Israel’s Other Terror Problem

Keating suspects Israel is regretting its failure to do anything about the epidemic of of violence and vandalism committed by West Bank settlers against their Palestinian neighbors and their property:


While the attacks have been widely condemned in Israel, the response by authorities can charitably described as sluggish. According to one report, between 2005 and 2013, 992 investigations of complaints of Israeli violence against Palestinians were launched but only 7.8 percent of them led to indictments.


As Daniel Byman and Natan Sachs have argued, a large part of the problem is the state of legal limbo created by the occupation of the West Bank. While Israeli police have authority over criminal disputes between Israeli citizens, “the military governs most aspects of public life, from security to construction permits,” and with the overall level of violence low until the last few weeks, the Israeli Defense Forces felt little public pressure to focus on protecting Palestinians from settler violence. Despite this, the IDF has on several occasions been the target of settler attacks.
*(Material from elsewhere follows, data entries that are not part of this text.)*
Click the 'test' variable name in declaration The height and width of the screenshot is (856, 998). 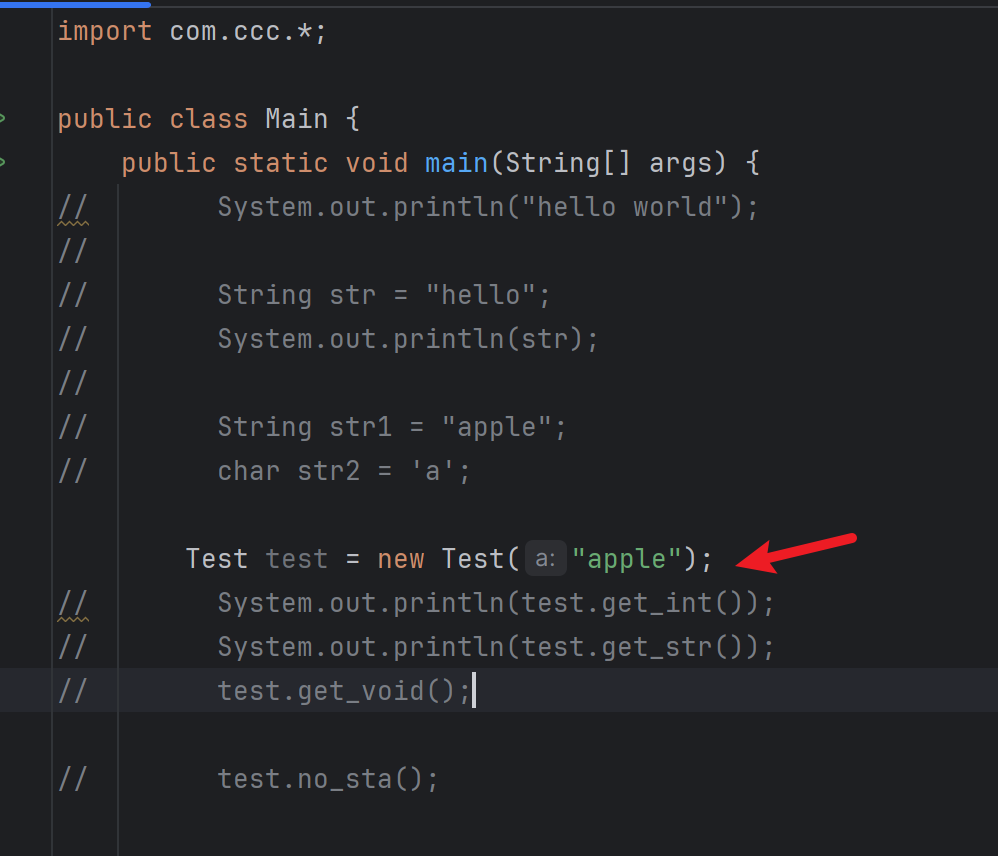point(296,559)
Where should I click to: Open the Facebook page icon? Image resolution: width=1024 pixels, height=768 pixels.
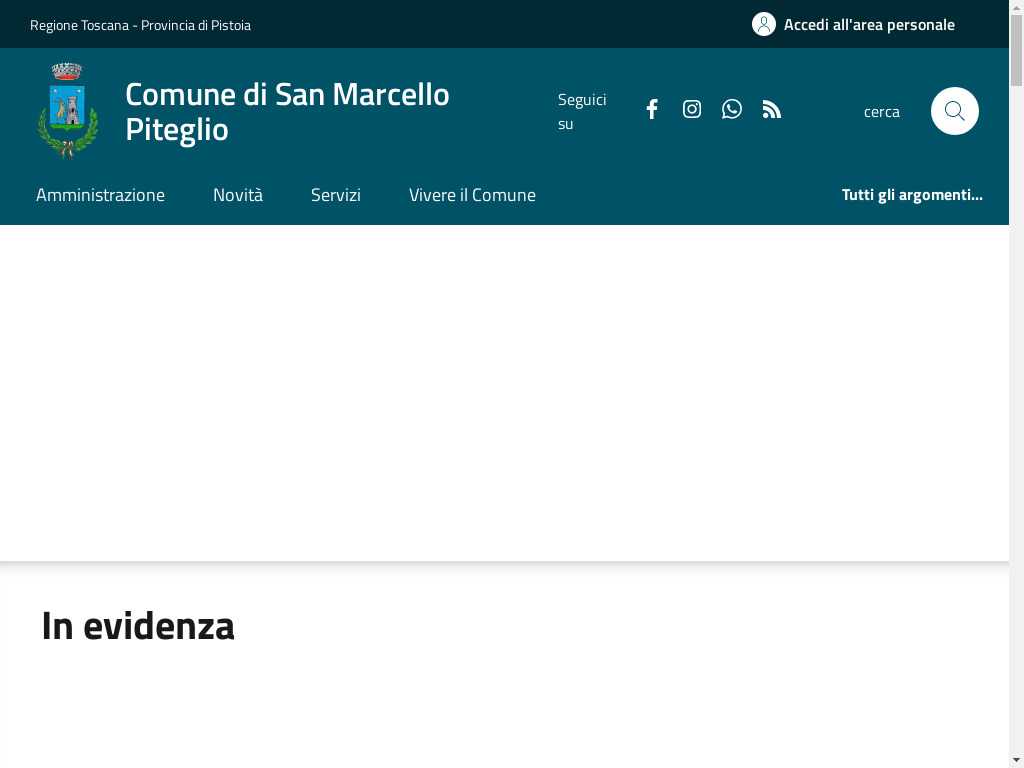point(652,109)
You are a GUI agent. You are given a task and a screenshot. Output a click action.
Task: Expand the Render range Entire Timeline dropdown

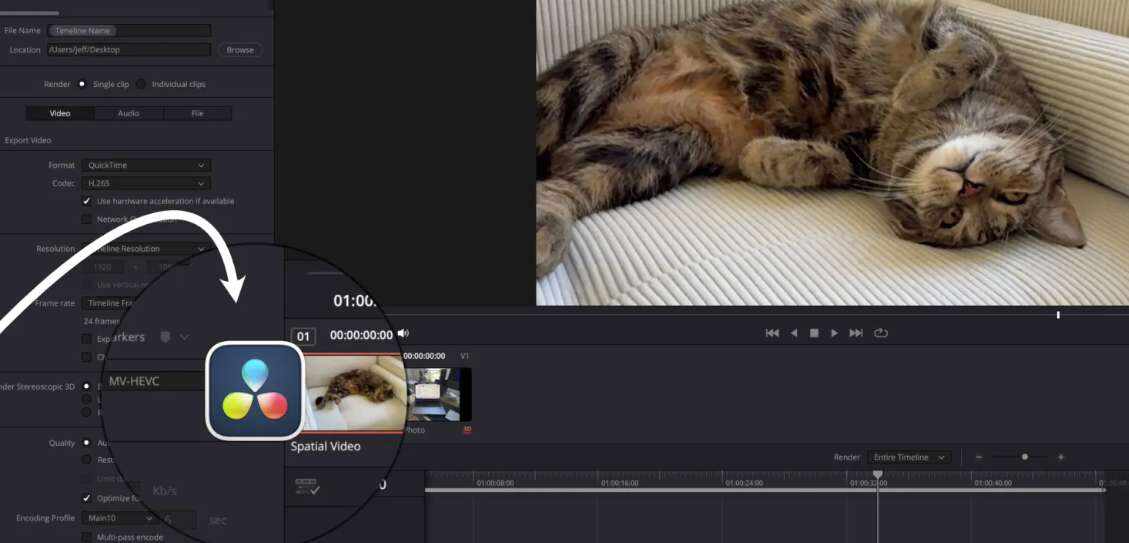[908, 457]
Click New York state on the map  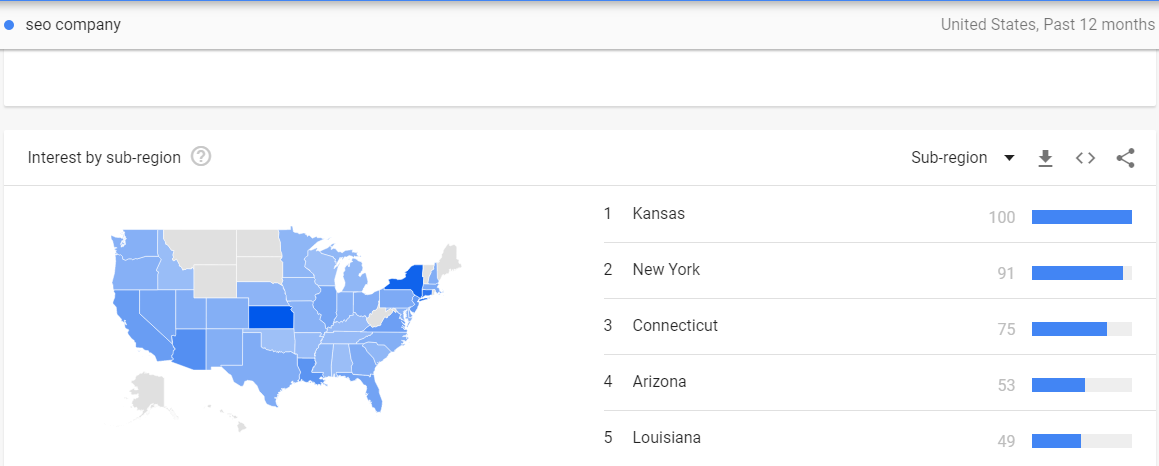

Jonathan Schanzer profiles the settler gang known as “Price Tag”, which is responsible for many such attacks:




Price Tag is more a network than a group, because its cadres — religious, teenage Jews living in the settlements and in Israel alike — operate informally, leave no electronic trail of their activities, and seem to know how to elude detection from authorities. They are so elusive, in fact, that Israel’s vaunted internal security services has made only a handful of arrests since the acts of vandalism, usually marked by graffiti bearing the words “price tag” in Hebrew, began in 2008.


Some, including Israeli Defense Minister Moshe Yaalon, have called Price Tag a terrorist movement. This is debatable, because its activities have been limited to acts of vandalism and destruction of property. But Israeli officials I spoke to this week began to speculate that if the network was responsible for the murder of Abu Khdeir, it would have graduated into the realm of terrorism. Price Tag, at least so far, has not been linked to the murder. But amid the unrest that is now spreading across East Jerusalem, the Arab areas in Israel’s northern “triangle,” and parts of the West Bank, it is clear that the network poses dangers to Israeli security.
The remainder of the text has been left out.